Saved entries:
[Start of section]

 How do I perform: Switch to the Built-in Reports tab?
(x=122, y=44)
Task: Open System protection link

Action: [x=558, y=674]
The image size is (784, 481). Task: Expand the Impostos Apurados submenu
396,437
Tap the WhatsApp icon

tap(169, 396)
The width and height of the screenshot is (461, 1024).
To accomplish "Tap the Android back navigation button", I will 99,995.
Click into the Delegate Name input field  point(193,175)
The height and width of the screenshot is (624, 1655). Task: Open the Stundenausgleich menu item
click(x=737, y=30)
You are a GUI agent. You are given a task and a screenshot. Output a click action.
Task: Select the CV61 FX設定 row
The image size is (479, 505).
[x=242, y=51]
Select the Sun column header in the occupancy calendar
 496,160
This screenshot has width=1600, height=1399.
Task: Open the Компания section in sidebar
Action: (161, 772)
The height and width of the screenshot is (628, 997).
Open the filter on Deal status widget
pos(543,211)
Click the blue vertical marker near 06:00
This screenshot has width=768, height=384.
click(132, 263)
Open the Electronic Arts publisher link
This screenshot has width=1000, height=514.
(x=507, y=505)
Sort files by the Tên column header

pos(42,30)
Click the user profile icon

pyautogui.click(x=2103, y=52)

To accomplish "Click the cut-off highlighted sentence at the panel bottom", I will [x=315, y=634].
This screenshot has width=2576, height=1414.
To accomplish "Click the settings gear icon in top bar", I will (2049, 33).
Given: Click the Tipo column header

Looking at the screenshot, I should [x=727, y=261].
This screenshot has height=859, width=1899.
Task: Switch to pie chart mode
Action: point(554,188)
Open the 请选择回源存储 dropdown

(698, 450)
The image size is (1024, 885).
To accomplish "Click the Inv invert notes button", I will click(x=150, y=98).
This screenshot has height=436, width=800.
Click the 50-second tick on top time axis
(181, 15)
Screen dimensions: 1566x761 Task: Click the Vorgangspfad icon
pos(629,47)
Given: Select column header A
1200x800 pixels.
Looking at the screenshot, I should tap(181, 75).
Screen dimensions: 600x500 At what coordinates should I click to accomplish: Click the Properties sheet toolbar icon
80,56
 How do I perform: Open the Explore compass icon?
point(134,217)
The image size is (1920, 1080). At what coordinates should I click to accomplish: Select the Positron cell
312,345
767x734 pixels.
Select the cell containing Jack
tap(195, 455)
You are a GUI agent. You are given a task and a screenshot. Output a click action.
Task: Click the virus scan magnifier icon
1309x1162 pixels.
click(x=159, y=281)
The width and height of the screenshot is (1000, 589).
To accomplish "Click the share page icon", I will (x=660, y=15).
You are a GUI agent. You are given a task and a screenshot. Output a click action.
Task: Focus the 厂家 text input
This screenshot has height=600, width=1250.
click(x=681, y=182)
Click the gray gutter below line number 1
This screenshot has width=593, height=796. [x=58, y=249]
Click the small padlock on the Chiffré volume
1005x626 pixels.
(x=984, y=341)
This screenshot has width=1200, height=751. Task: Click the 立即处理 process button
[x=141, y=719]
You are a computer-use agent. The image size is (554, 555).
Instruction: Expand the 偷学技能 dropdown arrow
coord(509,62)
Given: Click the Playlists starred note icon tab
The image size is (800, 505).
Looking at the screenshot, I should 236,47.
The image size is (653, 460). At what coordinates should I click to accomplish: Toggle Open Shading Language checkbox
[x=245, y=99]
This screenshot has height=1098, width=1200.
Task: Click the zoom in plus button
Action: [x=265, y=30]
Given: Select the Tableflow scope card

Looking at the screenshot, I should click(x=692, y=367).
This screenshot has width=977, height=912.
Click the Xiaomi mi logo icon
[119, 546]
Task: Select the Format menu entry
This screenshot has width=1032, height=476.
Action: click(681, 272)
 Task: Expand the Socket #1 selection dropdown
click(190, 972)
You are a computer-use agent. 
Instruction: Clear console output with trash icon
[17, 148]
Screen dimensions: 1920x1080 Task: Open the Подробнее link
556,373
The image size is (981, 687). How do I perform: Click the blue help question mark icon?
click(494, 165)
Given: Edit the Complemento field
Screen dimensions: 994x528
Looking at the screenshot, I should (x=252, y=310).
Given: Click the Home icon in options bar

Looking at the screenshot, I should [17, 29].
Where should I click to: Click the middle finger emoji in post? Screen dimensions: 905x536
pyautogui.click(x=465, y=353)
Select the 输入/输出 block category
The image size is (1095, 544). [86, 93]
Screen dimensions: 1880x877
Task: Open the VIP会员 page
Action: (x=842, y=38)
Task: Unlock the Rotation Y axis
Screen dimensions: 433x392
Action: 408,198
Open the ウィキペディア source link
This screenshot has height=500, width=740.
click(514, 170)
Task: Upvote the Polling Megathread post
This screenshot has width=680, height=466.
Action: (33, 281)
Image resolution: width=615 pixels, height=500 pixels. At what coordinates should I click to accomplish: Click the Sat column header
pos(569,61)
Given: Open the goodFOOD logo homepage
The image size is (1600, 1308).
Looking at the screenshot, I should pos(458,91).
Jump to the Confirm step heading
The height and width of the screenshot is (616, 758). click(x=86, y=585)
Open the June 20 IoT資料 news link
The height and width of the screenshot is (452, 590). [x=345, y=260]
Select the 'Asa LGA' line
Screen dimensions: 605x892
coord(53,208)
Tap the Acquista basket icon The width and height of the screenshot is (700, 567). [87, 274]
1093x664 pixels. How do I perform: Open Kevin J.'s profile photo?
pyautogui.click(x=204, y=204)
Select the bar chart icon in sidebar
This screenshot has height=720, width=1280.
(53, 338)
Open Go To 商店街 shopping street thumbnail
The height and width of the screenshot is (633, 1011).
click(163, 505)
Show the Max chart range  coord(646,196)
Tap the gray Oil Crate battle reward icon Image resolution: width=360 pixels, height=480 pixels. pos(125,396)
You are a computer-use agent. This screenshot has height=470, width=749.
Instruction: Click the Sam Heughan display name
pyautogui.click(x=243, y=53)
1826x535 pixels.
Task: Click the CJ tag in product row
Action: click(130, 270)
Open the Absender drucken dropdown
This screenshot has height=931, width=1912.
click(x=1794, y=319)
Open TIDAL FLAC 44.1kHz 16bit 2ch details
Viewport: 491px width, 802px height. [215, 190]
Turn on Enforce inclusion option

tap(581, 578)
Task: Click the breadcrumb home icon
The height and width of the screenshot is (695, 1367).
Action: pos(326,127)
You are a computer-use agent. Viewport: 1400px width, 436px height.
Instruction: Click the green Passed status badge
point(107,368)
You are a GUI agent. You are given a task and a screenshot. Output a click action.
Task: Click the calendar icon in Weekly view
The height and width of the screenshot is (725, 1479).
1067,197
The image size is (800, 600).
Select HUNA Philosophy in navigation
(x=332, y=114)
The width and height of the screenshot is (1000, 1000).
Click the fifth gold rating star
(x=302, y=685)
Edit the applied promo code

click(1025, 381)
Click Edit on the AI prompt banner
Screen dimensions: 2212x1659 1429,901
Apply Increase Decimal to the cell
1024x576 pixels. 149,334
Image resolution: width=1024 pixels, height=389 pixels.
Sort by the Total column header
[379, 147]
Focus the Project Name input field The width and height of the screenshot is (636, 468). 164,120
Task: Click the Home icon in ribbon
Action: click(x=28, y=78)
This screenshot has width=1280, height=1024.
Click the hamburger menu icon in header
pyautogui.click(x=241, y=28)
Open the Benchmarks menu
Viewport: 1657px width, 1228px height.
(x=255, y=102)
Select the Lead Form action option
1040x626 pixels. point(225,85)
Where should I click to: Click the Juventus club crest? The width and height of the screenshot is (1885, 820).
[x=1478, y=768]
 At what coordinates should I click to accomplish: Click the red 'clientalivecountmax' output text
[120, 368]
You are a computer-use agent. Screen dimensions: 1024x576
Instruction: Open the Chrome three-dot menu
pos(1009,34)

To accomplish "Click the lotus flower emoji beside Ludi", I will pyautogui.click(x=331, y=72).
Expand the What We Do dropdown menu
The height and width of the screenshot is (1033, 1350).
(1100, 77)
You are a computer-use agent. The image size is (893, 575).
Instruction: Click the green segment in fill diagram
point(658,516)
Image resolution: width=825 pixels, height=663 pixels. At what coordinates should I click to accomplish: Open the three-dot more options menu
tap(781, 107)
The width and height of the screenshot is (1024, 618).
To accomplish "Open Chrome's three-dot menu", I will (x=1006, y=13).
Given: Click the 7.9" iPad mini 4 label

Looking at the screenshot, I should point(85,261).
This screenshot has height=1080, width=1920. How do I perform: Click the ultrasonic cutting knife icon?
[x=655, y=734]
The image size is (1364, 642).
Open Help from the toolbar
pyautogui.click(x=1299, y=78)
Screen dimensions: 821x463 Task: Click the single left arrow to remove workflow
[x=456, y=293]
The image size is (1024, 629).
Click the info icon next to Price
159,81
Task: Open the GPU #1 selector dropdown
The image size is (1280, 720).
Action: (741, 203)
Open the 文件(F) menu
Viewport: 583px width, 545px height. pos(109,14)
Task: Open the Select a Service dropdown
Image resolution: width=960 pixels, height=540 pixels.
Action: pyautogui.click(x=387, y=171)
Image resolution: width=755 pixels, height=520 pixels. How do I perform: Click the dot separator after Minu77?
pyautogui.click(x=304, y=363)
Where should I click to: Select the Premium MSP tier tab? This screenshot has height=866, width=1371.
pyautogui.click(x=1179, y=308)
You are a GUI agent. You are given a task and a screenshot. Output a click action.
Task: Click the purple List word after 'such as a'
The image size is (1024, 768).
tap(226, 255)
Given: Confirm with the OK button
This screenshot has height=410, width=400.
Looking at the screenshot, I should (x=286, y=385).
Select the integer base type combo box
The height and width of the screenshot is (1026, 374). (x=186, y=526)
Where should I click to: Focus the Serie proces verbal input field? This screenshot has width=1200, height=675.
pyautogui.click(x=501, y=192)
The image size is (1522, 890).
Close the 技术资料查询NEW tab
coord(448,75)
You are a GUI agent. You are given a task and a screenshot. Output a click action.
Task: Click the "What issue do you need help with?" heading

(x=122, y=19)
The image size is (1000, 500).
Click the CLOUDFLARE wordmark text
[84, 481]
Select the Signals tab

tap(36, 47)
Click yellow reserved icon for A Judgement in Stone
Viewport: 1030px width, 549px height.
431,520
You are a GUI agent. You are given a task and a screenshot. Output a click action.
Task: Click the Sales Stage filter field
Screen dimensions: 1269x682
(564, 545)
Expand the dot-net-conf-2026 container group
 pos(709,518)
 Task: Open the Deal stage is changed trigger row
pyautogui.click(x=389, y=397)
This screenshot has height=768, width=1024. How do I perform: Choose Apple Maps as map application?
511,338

[End of section]

▶ **What you will do**:
Pull every line containing the word "computer" out of the entries above.

▶ **Completed exercise**:
You are a computer-use agent. The image size is (554, 555).
You are a computer-use agent. 
You are a computer-use agent. This screenshot has height=470, width=749.
You are a computer-use agent. Viewport: 1400px width, 436px height.
You are a computer-use agent. Screen dimensions: 1024x576
You are a computer-use agent. The image size is (893, 575).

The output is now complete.